Continued production and exploration of both gas and oil in the North Sea and the Irish Sea is vital to meet the UK’s energy requirements.
Compared to importing liquified natural gas (LNG), it is obvious that there are massive advantages in domestic gas production, not only from a security angle but also from the 50% lower carbon impact.
A very promising ‘tiddler’
The shares of this £10m capitalised oil and gas company have risen over 75% in the last year and I reckon that they could still more than double in 2022.
The upside for this company comes from the potential for its 30% share in the Wressle-1 well situated near Scunthorpe in North Lincolnshire.
Substantially above expectations
A report out late last week suggested that it was capable of producing 1,543 barrels of oil equivalent per day (boepd).
That new figure is 75% higher than the 884 boepd reported in late September last year.
Europa Oil & Gas (Holdings) (LON:EOG) holds a 30% working interest in licences on that oil field, together with the operator Egdon Resources UK (30%) and Union Jack Oil (40%).
Although the company was founded way back in 1995 it has only shown some real promise since 2014 when the Wressle-1 well was drilled and flowed tested a year later.
During testing, a total of 710 barrels of oil equivalent per day were recovered from three separate reservoirs: the Ashover Grit; the Wingfield Flags; and the Penistone Flags.
The company’s interests
Today the company has a diversified portfolio of multi-stage hydrocarbon assets in the UK, Ireland and Morocco.
Situated in countries considered to be politically stable, these assets are at various stages of exploration, development and production.

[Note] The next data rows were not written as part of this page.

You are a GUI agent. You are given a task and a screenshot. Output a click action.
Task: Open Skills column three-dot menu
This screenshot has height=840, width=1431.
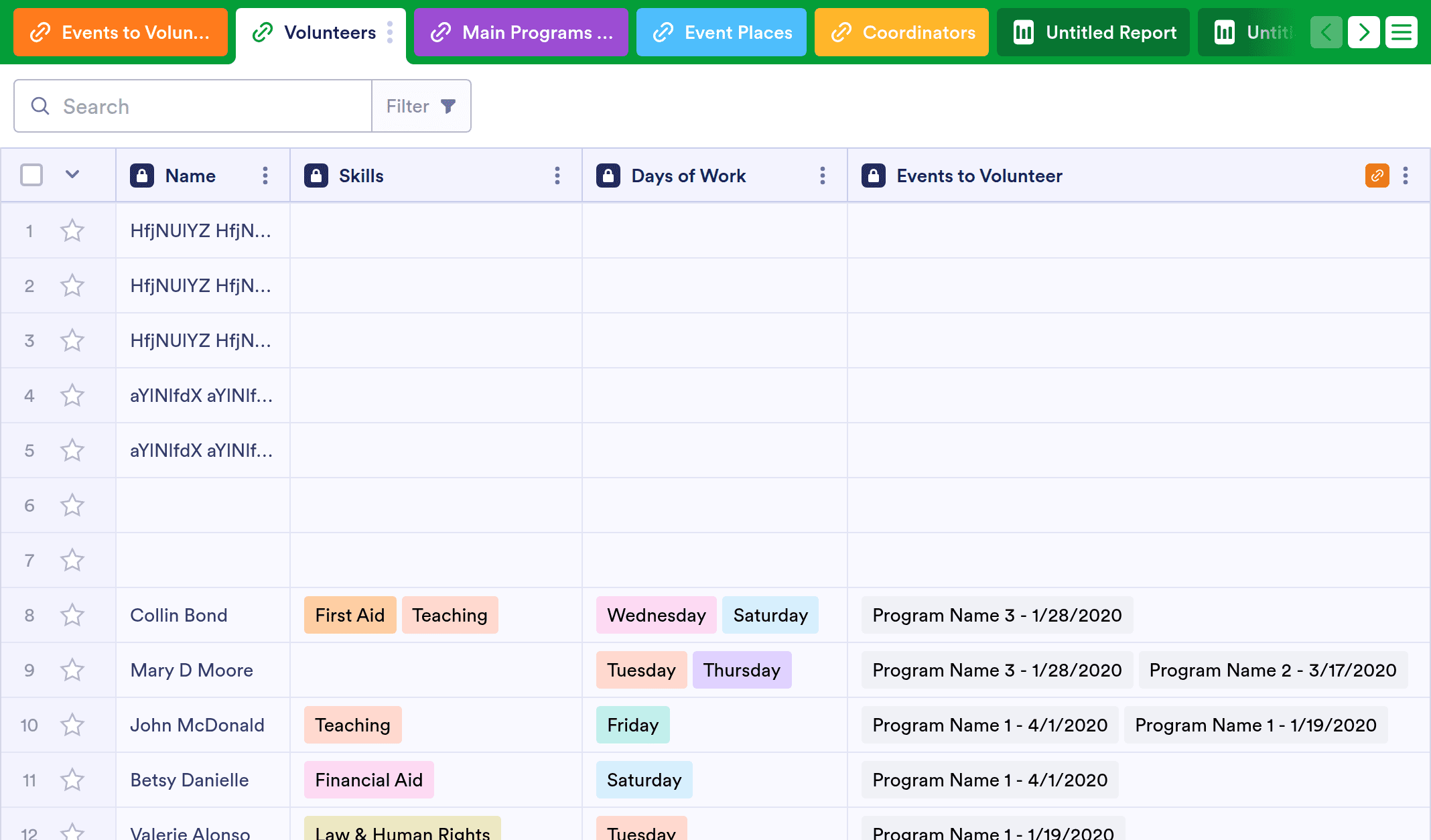tap(557, 176)
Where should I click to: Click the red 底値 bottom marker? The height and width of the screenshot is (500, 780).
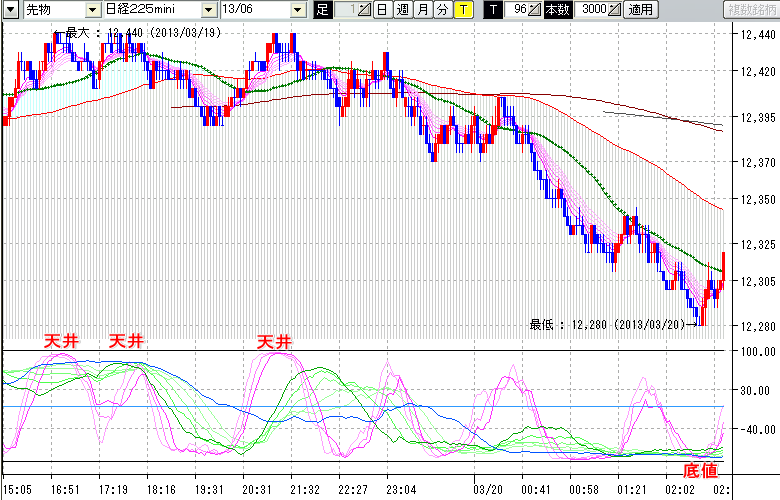tap(699, 469)
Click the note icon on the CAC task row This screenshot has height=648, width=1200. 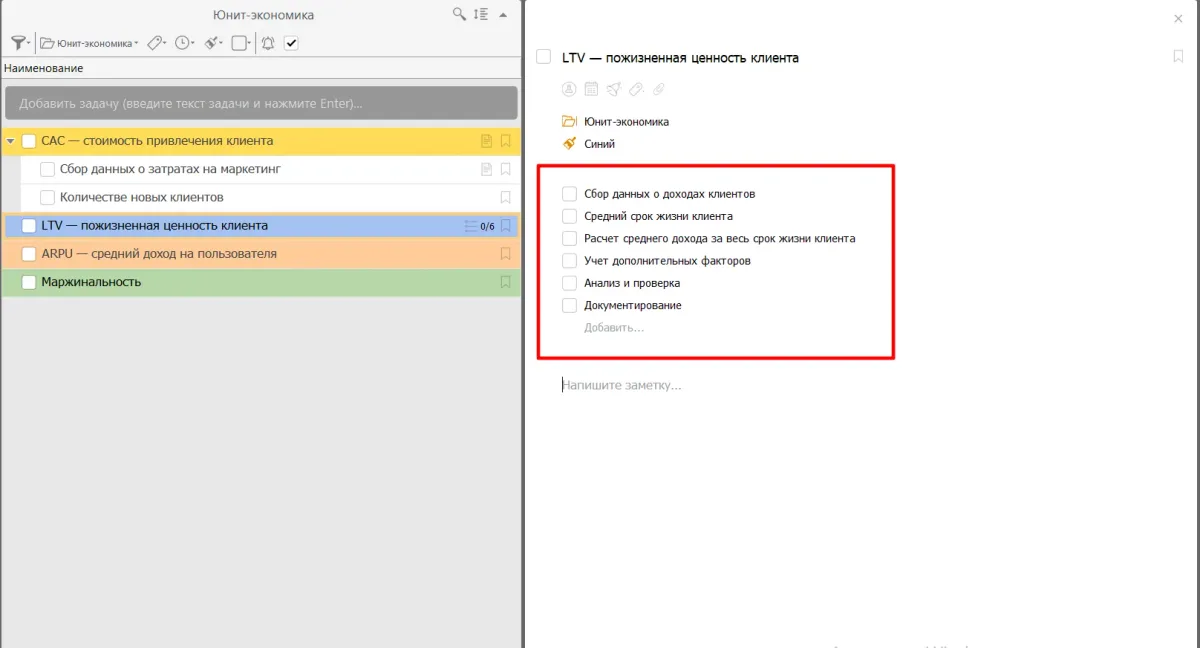tap(487, 141)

The company owns a 99% working interest in the West Firsby; a 100% working interest in the Crosby Warren fields; and a 65% working interest in the Whisby-4 oilfields located in the East Midlands.
The company also has the FEL 3/19 and FEL 4/19 exploration licenses in Ireland. Considered as flagship projects, these interests, which are offshore Ireland, are Inishkea and Edge. These two near field gas prospects are in the Slyne Basin.
They are classified as lower risk infrastructure-led exploration due to their close proximity to the producing Corrib gas field and that associated gas processing infrastructure.
In addition, the company holds a 75% interest in the Inezgane Permit situated in offshore Morocco. Initial results of technical work on that permit have identified some 30 prospects and leads that have the potential to hold in excess of one billion barrels of unrisked oil resources.
Equity split identifies large private investor interest
There are 566.5m shares in issue.
The larger holders include BGF Investment Management (11.8%), Hargreaves Lansdown Stockbrokers (8.72%), Jarvis Investment Management (8.40%), Hargreaves Lansdown Asset Management (6.49%), William Ahlefeldt-Laurvig, Dir (6.16%), Bo Kroll (4.52%), IG Markets (2.73%), David Newlands (2.35%), Societe Generale Gestion (1.59%) and HSBC Global Asset Management (UK) (1.40%).
Director of Research Jonathan Wright at brokers finnCap has estimated that the company in the current year to end July will see revenues jump from £1.2m to £5.2m.
That should be good enough to turn the previous loss of £0.8m into an adjusted £1.7m pre-tax profit, generating 0.3p of earnings against a 0.1p loss last year.
The broker has put out a price objective of 7.7p on the group’s shares.
I think that this little ‘penny stock’ is a real winner in the making.
The Wressle-1 production costs are said to be around $18 a barrel. So even taking a range for the year of around $70 a barrel that looks really quite appealing.
But if the Russia/Ukraine situation gets a lot worse it is possible that oil will rise to over $100 a barrel.
The margins look excellent – and that is just the EOG interest in the Wressle-1. It has so many other potentially exciting positions, including a growing geothermal play.
Its interest in Wressle-1 will produce sufficient cashflow this year to help the group to further its interests across its portfolio.
Obviously still highly speculative at the current rates of production, I see these shares which touched 2.2p in March last year and are now just 1.57p, as a cracking punt for investors prepared to take a 2022 view.
As stated earlier, I see them more than doubling in price this year.
Quite confidently, I now set my Target Price at an easy 2.25p a share.